[Raw records]
==================================================

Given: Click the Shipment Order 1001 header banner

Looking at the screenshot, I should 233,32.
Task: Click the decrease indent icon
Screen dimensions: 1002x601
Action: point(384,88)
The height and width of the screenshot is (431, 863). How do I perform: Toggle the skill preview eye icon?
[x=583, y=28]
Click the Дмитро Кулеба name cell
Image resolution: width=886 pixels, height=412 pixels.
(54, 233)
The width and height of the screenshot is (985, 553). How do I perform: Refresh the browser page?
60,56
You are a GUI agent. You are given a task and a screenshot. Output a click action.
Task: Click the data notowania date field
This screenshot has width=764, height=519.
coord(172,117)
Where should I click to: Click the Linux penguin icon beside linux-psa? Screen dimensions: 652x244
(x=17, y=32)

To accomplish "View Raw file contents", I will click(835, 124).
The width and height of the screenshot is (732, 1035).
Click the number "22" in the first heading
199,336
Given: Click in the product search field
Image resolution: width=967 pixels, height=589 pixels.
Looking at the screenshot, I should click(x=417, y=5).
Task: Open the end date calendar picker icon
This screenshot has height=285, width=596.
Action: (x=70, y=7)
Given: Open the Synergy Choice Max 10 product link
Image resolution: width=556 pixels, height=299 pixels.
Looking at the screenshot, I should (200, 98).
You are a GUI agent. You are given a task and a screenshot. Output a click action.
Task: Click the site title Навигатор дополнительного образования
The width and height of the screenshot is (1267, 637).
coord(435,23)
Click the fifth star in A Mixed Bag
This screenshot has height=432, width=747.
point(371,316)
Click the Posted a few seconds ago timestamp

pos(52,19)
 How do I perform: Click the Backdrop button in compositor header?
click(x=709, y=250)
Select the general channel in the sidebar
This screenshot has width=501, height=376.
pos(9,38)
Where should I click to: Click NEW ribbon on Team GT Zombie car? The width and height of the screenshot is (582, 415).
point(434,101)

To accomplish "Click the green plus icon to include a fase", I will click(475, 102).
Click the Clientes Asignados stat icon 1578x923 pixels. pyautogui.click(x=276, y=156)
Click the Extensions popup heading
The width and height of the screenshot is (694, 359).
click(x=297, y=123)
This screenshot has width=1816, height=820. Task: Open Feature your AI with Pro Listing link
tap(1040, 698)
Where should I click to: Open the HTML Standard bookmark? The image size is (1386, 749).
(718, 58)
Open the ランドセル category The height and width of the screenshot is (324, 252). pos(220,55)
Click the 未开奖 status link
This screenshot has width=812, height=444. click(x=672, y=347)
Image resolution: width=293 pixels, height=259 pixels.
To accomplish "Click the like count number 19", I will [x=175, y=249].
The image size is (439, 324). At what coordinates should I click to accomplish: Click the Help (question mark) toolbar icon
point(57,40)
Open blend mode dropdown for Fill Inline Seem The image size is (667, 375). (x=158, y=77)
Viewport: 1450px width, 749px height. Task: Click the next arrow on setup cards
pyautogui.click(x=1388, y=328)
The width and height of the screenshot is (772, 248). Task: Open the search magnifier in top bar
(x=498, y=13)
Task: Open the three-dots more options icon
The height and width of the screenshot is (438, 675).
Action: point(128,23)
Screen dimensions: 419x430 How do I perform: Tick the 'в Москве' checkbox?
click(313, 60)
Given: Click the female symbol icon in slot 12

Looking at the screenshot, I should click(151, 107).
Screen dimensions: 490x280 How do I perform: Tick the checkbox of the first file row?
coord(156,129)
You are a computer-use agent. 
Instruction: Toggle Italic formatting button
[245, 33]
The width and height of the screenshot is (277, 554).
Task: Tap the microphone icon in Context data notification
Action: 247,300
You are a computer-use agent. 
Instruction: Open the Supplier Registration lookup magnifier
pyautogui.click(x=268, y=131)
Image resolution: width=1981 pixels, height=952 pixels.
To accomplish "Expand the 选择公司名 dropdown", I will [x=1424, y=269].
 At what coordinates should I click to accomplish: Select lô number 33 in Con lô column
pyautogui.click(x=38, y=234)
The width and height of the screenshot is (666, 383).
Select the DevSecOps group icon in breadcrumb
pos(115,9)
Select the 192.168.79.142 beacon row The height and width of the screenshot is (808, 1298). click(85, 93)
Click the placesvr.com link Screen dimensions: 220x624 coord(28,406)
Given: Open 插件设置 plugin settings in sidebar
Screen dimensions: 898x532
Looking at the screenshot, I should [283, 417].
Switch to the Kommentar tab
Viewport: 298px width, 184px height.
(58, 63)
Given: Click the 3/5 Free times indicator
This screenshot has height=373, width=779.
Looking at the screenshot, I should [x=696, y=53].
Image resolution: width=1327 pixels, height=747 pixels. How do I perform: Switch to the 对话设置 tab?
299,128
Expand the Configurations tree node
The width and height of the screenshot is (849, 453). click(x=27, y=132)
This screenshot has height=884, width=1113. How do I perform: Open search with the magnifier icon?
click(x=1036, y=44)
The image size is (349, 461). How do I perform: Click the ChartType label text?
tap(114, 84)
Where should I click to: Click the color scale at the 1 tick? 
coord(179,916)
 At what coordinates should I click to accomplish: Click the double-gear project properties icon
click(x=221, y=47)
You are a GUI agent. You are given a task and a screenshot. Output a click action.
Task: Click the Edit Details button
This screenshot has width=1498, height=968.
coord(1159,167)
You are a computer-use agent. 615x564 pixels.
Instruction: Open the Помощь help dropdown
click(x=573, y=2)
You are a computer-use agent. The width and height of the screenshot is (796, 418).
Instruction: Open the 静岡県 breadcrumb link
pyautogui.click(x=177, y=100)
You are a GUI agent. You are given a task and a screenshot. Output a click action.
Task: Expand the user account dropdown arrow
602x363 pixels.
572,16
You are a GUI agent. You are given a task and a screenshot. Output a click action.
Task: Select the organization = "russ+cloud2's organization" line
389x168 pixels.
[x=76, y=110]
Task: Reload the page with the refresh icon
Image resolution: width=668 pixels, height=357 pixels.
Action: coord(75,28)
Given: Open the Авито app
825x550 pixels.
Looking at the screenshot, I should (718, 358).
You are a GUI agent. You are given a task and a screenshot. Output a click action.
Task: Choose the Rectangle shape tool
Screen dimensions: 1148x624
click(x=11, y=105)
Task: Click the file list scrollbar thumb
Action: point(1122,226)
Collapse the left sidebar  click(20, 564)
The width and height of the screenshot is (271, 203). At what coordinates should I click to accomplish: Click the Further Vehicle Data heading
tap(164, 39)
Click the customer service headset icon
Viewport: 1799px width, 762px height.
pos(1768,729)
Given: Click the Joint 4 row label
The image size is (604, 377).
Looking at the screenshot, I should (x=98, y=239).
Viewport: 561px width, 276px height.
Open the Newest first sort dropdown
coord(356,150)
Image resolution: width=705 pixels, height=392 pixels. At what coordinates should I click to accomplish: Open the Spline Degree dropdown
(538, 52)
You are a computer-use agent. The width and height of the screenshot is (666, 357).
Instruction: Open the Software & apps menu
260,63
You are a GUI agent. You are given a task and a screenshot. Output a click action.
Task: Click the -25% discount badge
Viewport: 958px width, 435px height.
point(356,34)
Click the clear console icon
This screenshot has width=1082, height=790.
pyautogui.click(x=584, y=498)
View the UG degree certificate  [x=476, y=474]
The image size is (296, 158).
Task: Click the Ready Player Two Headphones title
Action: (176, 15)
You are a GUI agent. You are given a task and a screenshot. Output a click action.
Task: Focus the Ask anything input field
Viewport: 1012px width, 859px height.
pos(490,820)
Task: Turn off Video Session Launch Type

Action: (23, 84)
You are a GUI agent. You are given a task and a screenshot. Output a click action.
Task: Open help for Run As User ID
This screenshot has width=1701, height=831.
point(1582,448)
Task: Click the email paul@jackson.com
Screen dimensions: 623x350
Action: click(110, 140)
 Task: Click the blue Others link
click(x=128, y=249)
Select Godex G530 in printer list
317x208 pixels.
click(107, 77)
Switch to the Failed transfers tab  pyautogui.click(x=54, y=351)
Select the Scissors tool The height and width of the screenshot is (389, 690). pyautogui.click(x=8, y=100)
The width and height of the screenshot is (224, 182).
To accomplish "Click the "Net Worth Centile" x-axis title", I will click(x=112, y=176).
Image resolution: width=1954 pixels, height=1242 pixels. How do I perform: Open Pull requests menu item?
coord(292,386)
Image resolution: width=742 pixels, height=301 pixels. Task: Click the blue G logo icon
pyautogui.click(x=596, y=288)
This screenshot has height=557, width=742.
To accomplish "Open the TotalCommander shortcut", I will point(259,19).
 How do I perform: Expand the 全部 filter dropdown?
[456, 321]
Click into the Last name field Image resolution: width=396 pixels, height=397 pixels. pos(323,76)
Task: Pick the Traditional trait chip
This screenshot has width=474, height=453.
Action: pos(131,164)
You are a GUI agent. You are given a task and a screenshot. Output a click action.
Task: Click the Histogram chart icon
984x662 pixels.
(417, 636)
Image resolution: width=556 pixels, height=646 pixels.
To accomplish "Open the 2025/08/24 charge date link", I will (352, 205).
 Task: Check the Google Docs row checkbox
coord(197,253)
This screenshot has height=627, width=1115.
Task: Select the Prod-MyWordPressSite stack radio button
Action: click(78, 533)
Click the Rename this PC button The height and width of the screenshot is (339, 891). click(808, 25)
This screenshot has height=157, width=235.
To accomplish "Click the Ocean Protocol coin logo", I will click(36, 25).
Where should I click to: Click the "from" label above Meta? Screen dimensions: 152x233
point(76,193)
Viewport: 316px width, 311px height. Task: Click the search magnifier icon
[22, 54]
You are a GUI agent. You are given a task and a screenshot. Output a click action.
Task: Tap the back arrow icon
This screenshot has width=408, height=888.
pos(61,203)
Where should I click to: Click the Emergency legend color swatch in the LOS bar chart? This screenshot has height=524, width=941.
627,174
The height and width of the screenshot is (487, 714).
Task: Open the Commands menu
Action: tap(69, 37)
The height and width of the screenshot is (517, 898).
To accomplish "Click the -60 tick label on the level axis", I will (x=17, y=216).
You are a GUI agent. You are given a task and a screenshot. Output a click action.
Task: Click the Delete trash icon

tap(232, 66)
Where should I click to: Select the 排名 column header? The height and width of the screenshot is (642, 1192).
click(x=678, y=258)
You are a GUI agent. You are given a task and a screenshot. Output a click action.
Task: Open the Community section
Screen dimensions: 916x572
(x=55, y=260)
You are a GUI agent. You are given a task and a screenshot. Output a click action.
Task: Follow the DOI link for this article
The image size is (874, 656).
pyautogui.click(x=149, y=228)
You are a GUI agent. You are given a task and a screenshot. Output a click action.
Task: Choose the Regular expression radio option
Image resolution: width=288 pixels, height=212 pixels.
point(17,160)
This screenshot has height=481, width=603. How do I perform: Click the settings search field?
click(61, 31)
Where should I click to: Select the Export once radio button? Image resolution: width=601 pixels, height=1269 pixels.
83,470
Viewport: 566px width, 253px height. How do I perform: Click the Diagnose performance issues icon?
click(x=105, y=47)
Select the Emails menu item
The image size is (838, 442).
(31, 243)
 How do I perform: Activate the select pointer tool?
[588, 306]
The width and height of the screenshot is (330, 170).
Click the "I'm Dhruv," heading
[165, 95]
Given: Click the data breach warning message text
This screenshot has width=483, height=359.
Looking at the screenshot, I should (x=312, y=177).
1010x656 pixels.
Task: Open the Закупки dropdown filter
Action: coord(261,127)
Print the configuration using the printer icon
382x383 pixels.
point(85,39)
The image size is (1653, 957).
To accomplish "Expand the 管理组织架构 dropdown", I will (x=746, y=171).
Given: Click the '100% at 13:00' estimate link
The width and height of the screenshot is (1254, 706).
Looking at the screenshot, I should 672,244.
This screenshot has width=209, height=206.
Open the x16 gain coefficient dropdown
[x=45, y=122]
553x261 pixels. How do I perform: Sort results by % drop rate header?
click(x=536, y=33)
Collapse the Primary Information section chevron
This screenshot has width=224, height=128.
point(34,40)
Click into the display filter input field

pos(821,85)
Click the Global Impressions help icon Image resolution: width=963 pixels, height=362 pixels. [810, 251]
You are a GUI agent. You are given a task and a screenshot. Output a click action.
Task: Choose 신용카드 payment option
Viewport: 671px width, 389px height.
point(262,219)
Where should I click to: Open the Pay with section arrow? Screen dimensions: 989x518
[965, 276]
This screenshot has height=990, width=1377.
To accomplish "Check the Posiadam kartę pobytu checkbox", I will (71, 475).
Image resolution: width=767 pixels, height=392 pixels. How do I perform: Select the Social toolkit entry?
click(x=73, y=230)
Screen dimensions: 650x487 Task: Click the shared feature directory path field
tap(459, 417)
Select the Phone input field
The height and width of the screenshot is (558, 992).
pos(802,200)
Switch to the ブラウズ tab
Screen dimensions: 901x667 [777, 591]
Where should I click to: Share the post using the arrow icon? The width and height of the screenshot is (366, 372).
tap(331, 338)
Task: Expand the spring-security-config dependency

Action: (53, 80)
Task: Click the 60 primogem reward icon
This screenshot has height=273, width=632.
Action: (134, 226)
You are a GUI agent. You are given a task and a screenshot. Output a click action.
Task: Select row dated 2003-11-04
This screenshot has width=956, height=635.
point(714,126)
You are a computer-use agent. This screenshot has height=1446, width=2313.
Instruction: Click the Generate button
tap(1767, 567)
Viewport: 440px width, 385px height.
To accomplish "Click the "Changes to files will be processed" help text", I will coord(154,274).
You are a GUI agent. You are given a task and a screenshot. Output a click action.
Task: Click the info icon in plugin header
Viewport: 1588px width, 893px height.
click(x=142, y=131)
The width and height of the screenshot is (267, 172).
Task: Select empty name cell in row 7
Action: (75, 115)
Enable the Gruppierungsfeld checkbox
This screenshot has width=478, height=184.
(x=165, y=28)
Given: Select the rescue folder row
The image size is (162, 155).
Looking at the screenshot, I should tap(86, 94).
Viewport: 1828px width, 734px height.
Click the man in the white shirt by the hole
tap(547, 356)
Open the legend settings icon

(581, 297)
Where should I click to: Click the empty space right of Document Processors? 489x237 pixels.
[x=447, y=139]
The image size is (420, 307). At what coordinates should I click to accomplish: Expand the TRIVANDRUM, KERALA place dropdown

==================================================

GIVEN TASK: Rewrite the lines of the items above as a numbered list, from the line containing "Collapse the Primary" through the line containing "Action: (134, 226)", inclusive. Omit any blank lines.

CORRECT ANSWER:
1. Collapse the Primary Information section chevron
2. This screenshot has width=224, height=128.
3. point(34,40)
4. Click into the display filter input field
5. pos(821,85)
6. Click the Global Impressions help icon Image resolution: width=963 pixels, height=362 pixels. [810, 251]
7. You are a GUI agent. You are given a task and a screenshot. Output a click action.
8. Task: Choose 신용카드 payment option
9. Viewport: 671px width, 389px height.
10. point(262,219)
11. Where should I click to: Open the Pay with section arrow? Screen dimensions: 989x518
12. [965, 276]
13. This screenshot has height=990, width=1377.
14. To accomplish "Check the Posiadam kartę pobytu checkbox", I will (71, 475).
15. Image resolution: width=767 pixels, height=392 pixels. How do I perform: Select the Social toolkit entry?
16. click(x=73, y=230)
17. Screen dimensions: 650x487 Task: Click the shared feature directory path field
18. tap(459, 417)
19. Select the Phone input field
20. The height and width of the screenshot is (558, 992).
21. pos(802,200)
22. Switch to the ブラウズ tab
23. Screen dimensions: 901x667 [777, 591]
24. Where should I click to: Share the post using the arrow icon? The width and height of the screenshot is (366, 372).
25. tap(331, 338)
26. Task: Expand the spring-security-config dependency
27. Action: (53, 80)
28. Task: Click the 60 primogem reward icon
29. This screenshot has height=273, width=632.
30. Action: (134, 226)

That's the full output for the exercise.